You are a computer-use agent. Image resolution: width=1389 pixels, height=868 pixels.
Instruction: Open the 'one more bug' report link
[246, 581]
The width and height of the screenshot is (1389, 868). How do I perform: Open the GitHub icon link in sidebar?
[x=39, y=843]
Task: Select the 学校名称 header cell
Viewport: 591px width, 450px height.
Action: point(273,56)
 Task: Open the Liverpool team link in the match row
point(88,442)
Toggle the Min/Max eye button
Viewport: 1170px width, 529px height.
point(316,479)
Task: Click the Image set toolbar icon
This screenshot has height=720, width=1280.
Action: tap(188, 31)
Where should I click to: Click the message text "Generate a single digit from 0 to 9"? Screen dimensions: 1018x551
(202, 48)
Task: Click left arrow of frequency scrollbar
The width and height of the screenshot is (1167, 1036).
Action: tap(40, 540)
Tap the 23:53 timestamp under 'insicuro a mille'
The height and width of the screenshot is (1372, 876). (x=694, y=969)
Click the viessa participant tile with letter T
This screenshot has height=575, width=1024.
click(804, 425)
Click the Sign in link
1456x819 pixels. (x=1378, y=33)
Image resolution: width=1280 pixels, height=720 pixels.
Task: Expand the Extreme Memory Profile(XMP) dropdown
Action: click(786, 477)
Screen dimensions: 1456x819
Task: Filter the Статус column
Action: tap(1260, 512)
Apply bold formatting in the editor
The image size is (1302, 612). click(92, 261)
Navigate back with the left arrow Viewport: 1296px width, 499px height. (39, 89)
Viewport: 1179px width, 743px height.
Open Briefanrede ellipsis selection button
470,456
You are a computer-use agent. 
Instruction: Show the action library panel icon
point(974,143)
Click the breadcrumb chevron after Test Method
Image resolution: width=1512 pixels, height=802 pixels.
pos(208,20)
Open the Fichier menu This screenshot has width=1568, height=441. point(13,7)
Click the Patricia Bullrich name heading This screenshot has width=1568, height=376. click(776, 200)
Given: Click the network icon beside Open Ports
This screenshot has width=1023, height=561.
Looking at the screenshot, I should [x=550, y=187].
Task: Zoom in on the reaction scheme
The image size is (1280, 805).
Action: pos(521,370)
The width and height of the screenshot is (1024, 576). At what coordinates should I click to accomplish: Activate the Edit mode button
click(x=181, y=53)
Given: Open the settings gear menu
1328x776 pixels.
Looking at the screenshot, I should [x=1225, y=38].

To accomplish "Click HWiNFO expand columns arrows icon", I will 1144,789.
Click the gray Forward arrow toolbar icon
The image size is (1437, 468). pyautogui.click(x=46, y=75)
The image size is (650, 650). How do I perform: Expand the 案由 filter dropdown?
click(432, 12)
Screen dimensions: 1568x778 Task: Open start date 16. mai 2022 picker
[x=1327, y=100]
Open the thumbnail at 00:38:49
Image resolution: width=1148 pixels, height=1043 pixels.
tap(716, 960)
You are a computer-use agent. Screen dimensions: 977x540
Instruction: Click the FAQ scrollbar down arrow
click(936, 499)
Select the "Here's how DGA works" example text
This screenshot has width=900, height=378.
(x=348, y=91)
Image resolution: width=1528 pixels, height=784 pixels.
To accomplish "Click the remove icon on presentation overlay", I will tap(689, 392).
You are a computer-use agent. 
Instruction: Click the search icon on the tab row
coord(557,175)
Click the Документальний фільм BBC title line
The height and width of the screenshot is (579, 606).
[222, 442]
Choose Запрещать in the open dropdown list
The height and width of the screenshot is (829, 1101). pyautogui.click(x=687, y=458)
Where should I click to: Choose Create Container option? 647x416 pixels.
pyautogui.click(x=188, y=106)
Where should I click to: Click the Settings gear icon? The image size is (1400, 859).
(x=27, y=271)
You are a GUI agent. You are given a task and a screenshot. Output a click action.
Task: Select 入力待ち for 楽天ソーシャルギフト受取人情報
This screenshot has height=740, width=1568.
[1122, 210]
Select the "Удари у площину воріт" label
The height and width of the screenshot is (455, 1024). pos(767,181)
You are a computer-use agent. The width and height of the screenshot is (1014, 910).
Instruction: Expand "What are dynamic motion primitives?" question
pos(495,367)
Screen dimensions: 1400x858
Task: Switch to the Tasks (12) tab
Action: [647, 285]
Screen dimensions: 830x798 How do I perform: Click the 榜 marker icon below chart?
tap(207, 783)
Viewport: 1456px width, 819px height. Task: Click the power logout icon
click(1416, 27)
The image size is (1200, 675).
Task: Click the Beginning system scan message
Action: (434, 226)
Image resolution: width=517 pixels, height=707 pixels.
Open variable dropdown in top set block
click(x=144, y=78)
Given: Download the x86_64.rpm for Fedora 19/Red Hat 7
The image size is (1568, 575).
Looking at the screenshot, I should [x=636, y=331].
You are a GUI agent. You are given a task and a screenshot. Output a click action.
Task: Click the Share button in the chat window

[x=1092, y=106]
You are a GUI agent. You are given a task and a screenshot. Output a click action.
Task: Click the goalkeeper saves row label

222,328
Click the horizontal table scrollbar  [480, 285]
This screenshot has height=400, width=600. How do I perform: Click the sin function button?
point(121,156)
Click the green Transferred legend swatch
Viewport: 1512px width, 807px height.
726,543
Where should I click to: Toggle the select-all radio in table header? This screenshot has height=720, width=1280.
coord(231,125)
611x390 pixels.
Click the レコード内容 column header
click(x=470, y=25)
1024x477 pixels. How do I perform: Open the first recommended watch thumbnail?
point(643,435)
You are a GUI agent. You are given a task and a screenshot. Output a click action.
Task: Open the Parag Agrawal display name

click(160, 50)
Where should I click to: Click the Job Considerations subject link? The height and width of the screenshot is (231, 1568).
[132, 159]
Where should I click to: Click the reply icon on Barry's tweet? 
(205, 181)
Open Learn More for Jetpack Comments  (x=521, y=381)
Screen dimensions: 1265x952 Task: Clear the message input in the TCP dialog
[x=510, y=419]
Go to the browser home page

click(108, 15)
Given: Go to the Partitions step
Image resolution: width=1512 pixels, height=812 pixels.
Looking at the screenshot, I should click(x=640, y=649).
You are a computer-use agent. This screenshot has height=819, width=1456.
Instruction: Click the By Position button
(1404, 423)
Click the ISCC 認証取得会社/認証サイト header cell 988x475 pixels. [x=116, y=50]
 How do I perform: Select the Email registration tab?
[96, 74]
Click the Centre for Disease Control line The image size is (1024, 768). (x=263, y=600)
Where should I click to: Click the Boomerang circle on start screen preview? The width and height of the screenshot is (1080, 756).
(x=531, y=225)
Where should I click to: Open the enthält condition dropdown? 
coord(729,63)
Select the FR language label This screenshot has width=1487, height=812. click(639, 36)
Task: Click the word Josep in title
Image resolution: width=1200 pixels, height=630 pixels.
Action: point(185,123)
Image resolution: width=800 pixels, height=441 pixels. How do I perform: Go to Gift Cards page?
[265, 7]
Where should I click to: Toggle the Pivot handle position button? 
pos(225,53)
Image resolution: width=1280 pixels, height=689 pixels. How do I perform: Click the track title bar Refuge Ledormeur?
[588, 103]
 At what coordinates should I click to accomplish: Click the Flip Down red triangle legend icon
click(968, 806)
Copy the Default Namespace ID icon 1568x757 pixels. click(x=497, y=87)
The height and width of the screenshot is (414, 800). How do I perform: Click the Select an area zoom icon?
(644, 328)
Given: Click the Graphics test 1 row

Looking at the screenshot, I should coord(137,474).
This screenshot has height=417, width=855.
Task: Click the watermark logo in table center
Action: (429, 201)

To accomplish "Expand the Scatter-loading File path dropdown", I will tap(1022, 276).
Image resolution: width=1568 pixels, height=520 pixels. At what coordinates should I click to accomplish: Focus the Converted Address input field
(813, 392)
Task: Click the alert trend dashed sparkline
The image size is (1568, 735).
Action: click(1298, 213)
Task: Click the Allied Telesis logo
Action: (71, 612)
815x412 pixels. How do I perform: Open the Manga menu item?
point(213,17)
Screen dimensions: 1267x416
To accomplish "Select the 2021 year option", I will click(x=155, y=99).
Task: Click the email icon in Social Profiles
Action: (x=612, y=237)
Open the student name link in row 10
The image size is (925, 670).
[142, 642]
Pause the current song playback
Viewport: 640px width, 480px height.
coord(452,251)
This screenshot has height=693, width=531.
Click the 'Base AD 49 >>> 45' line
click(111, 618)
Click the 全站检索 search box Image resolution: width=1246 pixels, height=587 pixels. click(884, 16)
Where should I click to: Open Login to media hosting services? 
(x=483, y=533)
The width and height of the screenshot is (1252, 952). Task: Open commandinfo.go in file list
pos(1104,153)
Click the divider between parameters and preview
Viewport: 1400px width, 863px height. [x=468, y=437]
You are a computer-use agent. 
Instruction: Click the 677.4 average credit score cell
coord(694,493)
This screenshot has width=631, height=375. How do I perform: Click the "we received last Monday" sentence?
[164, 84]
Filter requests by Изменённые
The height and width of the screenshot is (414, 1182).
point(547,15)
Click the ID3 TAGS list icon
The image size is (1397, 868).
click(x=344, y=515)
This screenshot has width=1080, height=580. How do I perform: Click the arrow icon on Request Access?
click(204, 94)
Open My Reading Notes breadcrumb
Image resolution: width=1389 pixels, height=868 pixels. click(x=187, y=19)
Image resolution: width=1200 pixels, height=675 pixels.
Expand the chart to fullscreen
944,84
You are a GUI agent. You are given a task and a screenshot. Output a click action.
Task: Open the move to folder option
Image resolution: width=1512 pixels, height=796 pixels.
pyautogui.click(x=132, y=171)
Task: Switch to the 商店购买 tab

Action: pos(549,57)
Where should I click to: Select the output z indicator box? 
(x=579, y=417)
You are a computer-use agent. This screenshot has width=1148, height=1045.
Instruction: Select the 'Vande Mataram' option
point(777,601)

..............................

Stated exercise >> Pick out every line of the rows above that contains the word "link".

Written answer >>
Instruction: Open the 'one more bug' report link
The width and height of the screenshot is (1389, 868). How do I perform: Open the GitHub icon link in sidebar?
 Task: Open the Liverpool team link in the match row
Click the Sign in link
Where should I click to: Click the Job Considerations subject link? The height and width of the screenshot is (231, 1568).
Open the student name link in row 10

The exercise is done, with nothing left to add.